A year after being on an ineffective oral chemo and trying to get other kinds approved by insurance (note, there are no drugs for this type of tumor, so I have to look for compatible cancer drugs), we finally requested infusion chemo. The regimen would have been once per week for 52 weeks.
Which, I reminded my wonderful nurse, was a year. She thought maybe 52 weeks would sound better, but we laughingly agreed, it really didn’t.
I mean, ugh. Not just ugh, but double ugh. 365 days ugh.

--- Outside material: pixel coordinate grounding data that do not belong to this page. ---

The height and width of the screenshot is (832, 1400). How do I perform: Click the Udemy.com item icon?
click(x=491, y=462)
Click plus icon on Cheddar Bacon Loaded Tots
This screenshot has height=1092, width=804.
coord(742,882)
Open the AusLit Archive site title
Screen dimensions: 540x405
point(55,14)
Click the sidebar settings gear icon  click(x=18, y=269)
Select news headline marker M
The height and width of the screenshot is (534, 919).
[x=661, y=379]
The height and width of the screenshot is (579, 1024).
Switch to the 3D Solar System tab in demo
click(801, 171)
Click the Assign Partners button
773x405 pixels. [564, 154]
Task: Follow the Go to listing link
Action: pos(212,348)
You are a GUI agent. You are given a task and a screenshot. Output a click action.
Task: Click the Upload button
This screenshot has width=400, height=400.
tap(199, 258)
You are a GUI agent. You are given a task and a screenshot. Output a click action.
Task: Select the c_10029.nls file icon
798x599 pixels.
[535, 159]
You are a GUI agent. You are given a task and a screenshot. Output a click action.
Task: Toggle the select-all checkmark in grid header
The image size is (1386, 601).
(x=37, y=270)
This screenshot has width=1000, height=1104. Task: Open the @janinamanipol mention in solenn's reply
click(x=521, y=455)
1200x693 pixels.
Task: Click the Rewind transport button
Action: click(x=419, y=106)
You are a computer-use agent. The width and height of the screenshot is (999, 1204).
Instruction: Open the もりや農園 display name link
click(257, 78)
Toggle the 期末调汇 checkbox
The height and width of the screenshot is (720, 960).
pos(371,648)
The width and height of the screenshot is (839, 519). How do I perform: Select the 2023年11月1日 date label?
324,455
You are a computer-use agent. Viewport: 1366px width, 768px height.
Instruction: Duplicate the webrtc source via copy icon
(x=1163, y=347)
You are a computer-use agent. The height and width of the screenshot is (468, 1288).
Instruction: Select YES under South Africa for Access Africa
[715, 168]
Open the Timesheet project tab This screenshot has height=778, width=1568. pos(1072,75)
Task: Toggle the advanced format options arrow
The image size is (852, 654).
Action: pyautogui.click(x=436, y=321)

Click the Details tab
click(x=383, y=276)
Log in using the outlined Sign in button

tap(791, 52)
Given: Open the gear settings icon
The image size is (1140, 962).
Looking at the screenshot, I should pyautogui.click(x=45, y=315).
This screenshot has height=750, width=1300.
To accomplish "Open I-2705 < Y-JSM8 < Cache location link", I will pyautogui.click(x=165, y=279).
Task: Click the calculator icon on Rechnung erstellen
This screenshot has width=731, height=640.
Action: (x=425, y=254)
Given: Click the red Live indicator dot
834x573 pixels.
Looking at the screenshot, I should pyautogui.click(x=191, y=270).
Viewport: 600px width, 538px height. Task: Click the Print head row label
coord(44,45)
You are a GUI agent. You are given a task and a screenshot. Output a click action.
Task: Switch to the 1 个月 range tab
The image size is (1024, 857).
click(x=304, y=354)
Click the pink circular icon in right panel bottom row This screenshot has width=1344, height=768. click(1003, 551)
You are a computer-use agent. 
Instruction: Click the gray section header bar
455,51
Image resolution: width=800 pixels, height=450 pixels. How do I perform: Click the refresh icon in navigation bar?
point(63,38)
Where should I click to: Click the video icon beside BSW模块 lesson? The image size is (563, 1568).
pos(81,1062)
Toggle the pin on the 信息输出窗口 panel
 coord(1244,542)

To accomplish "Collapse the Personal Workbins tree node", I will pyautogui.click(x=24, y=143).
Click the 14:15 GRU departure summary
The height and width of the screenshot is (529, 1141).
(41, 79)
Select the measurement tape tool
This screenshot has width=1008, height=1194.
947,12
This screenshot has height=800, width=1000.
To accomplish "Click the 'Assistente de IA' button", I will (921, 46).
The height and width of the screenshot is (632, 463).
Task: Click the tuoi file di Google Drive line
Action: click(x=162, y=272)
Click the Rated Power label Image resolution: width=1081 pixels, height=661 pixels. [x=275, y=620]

However, that insurance request kicked my case upstairs, and the oral chemo my doctor had wanted me to take last year was finally approved. Thank you, a thousand times, to my doctors, nurse, and insurance company!
The current good news:
I’m already seeing some results. I can grocery shop, after months and months of not being able to walk for more than 10 or 15 minutes at a time. No more nerve blockers, hardly any pain pills, and what I do take is low dose. Orthotics and physical therapy have worked wonders.
Of course, that is not conclusive. I need tests, labs, etc. etc. But I know what I know. I can walk. I even played catch with my son, because I could easily move to catch without running or jumping. Playing with my boy cannot be discounted, and neither can the joy it brought me!
Now for the…um…not so fun part.
My hair is falling out. Well, thinning, mostly. It doesn’t come out in chunks, but certainly in large portions. I can’t blow dry, brush it, pull it back—all of them result in more hair falling out. I have to wear it au natural, which is a lank, lazy, almost-curl. My eyebrows are sparse, and my eyelashes are sparser. Luckily, I can apply eyeliner and six coats of mascara, plus some mascara-type stuff for my eyebrows. I can hide those issues relatively easily.
But I can’t hide my scalp, or the bald spot in the back that is getting balder.
Why is it that hair seems so important? It’s just hair.
Long, short, curly, thin, thick, straight. Red, brown, gold-blond, red-blond, deep black. So many of us have thinning hair, or we lose it due to health issues, medication, hormone changes. Maybe it’s hereditary. Maybe it’s alopecia. Maybe it’s pattern baldness. Those of us with thick hair want it to be thinner, those of us with curly would give anything for straight hair.
It shouldn’t define us. We are more than our hair. More than our looks, for that matter.
Worse for my guilt, somehow, is that my thinning hair is not as difficult to live with as full hair loss. So many others loose it all. More, they face not only more difficult chemo, but the potential for death. I only have to think about amputation–others confront the worst of all fears.
Yet, here I am, spending entirely too much time each day checking to see if my hair is arranged over that spot in the back, where the cowlick reveals just how thin my hair now is. There’s a spot near my right temple, another on the left about halfway back, where you can see my scalp no matter how I arrange it.
I try to tell myself “It’s only hair. You are loved, you are special. You are strong and amazing. Your hair doesn’t change your soul.”
I don’t always listen.
Still, on Saturday, I’m cutting it off. Pixie cut.
It won’t solve the problem, and I may lose more yet, but the hope is a pixie will hide the spots where you can see my scalp.
I’m a little nervous, a little excited. The decision was the hard part, but now that I have the appointment, I just want it done. I will be able to stop agonizing about it. Move forward.
When it is over, I will come home to the most amazing husband who loves me. A child who will think I’m an awesome mom, even though I can’t play soccer anymore and my hair is shorter than his.
We are more than what we appear, my dears. Often, we are stronger, braver, and smarter than we think.
Sometimes it is hard to remember.
Take some time today, and remind yourself just how special you are.